In a recently published article by PharmTech.com, Naveenganesh Muralidharan, Sr. MSAT Manager, was interviewed about a timely topic in the advanced therapies industry - can cell and gene developers take lessons from monoclonal antibody product manufacturing as they look to scale their viral vector product?
He highlighted that while both products rely on a similar synthesis process: a biochemical reaction-based process and the use of cell culture vessels/bioreactors - it may not be that simple.
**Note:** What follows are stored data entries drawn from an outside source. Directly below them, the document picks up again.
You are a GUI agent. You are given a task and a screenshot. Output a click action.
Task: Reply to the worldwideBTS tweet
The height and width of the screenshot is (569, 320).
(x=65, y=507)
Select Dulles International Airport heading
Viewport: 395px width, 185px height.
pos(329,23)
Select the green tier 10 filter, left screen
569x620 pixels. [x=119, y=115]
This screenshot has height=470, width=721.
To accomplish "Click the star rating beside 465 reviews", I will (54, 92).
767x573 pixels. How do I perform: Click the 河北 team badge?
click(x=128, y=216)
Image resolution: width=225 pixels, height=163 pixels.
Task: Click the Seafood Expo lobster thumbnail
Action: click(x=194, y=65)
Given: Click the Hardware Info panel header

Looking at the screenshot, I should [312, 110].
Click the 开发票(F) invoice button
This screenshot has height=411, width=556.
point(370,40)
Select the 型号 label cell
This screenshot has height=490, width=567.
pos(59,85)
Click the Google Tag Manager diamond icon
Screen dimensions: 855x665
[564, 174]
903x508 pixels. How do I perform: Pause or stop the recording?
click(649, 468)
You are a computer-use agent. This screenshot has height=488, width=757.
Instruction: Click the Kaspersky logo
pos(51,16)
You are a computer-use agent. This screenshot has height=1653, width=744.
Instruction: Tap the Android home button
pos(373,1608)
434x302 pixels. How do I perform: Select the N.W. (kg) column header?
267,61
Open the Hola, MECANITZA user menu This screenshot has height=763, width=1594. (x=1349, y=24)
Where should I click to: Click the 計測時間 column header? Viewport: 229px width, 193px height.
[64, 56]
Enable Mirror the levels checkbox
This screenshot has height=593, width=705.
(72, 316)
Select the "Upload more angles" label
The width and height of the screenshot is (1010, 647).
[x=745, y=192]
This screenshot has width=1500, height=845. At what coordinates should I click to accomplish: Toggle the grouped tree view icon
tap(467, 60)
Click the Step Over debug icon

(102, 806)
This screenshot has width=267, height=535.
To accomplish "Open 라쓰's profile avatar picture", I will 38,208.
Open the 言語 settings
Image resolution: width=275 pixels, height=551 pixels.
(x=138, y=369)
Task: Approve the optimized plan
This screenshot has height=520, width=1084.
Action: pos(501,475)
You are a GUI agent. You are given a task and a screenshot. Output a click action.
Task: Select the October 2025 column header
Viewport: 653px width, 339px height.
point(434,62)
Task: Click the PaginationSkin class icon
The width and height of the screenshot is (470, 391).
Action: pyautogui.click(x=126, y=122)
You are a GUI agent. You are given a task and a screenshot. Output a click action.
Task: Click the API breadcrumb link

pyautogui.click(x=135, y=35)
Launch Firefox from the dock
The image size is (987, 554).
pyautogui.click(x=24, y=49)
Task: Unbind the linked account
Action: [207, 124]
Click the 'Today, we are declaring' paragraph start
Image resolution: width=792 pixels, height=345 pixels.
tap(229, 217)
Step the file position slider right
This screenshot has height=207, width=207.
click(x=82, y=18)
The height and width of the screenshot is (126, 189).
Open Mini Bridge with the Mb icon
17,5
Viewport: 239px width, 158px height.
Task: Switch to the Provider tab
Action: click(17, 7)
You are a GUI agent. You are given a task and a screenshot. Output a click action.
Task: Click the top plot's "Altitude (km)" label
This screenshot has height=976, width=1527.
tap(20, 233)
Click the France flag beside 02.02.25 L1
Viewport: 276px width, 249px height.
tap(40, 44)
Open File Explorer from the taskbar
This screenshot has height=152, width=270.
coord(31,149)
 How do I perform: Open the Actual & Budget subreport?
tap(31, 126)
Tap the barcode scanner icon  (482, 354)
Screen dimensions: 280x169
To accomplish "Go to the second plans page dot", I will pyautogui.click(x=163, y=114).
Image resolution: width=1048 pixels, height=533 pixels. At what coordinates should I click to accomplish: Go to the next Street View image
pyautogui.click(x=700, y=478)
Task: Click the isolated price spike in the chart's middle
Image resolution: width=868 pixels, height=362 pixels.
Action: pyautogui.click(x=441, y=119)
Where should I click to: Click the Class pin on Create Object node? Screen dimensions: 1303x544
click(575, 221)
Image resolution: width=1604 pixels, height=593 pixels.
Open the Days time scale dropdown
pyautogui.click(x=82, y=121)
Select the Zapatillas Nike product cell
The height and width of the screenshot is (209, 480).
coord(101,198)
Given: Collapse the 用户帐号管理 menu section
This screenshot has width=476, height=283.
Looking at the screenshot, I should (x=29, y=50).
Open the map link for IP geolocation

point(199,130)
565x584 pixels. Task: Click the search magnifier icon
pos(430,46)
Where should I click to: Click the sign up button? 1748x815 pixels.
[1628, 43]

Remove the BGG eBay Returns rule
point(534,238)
Shared Production Challenges
Monoclonal antibodies (mAbs) and viral vectors share some production similarities but face distinct challenges. While both involve biochemical processes and cell culture, viral vector manufacturing poses unique obstacles. Viral vectors, crucial in gene therapy scale-up, differ in their integration into host cell DNA—lentivirus vectors allow permanent integration, while adeno-associated virus (AAV) vectors are more transient.
Diversity in viral vector production
Drawing from mAb manufacturing experience, some lessons can be applied to viral vector production, leveraging tools, technologies, and infrastructure. However, viral vector processes vary widely between manufacturers, lacking the standardized depth of knowledge seen in mAb production. Challenges include impurities like host-cell DNA and plasmid DNA, requiring careful risk assessments. Smart scaling-up strategies involve early planning, transitioning to 3D bioreactor-based processes, optimizing unit operations, and exploring staggered manufacturing campaigns. As the gene therapy market grows, a shift towards suspension bioreactor-based processes is observed.